Industrial production in the United States for 2009 has dropped. Along with it, so has the price of coal. This has had a diverse effect on Carbon County because most of its coal is mined to be sold to electrical power plants. Total power generated from coal fell about 12 percent for the year, according to Kim Link of Arch Coal's external affairs.
Arch Coal operates two mines in Carbon County, the Skyline Mine and the Dugout Canyon. Neither operation has experienced any significant reductions in staff for 2009 besides long term downsizing plans, according to Link.
Although Utah as a whole only ranks around 13th in overall coal production for the United States, it produces around two percent of the nation's coal according to the National Mining Association in 2008. Carbon County is responsible for much of this production. As a result, tax revenues, as well as impact money and jobs place natural resources at the heart of the economy.

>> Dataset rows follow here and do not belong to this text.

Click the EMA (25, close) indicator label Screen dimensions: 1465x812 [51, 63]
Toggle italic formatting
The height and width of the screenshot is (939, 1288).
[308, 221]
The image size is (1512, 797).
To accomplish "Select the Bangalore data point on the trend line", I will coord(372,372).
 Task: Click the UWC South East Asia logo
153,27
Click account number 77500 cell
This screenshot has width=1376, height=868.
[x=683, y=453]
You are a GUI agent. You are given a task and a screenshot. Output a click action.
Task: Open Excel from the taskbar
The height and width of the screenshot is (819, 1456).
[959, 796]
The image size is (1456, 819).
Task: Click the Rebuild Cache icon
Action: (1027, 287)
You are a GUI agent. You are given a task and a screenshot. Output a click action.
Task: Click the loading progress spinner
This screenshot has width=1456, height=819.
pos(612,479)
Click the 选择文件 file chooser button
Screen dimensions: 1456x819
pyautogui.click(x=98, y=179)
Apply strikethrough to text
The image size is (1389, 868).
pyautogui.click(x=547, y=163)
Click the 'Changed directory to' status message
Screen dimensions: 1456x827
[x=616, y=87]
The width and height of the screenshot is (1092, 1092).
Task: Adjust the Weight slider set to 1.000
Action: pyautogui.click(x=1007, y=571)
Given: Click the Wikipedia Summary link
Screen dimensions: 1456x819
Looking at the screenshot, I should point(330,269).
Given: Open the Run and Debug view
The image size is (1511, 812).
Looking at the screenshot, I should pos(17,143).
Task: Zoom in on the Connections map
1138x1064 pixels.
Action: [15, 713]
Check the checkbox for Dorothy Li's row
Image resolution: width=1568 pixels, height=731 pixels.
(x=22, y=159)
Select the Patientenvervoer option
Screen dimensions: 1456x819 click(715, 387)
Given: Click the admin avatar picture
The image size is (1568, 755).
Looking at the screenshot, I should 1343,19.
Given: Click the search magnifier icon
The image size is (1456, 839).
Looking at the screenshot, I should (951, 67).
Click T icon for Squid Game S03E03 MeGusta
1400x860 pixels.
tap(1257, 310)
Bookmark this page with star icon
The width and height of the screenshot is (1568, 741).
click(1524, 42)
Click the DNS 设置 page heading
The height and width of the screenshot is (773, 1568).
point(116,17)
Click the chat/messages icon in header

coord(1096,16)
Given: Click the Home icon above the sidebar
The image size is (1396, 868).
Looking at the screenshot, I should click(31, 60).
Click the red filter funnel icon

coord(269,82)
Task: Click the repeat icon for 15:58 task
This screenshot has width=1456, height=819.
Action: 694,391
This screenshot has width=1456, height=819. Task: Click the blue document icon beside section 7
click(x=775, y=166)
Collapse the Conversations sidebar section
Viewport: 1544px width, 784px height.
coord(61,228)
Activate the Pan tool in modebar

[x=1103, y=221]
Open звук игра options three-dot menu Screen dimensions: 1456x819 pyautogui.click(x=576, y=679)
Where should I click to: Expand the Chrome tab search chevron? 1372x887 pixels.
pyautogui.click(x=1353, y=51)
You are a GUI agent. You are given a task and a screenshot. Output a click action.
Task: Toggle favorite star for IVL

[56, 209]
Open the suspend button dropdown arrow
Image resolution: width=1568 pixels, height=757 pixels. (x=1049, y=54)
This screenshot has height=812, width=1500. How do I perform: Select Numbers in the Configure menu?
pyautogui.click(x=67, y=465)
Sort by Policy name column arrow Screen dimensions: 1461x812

While Arch Coal is not the only mining operation in Carbon County, it is Utah's largest coal producer employing around 800 people statewide. The company also boasts revenues of $3.0 billion in 2008 making it also one of the nation's largest coal producers. With a national network of mines, Arch supplies roughly six percent of the nation's electricity. The company also ships coal to domestic and international steel manufacturers as well as international power producers.
With so many of the area's fortunes tied to coal mining, it is apparent that the price of energy has a big influence on growth. But coal is not the only resource Carbon County produces. Oil and gas are also becoming increasingly important. However, since prices of oil and gas have also dropped over the last year, the impact they will have on the county is unclear.
"It's important that we're able to responsibly move forward with oil and gas," said county commissioner Bill Krompel by phone. "These things are not just important to Carbon County. School exchange lands get about $25 million from Carbon County mineral lease royalties. They're important to schools."
Eastern Utah is very focused on energy production. Because of the large area involved, it is also important to Utah as a whole.
"Over the last year there hasn't been much drilling or exploration and it's hurt us because (the energy industry) between revenues and jobs, it hurts the state economy as a whole." concluded Krompel.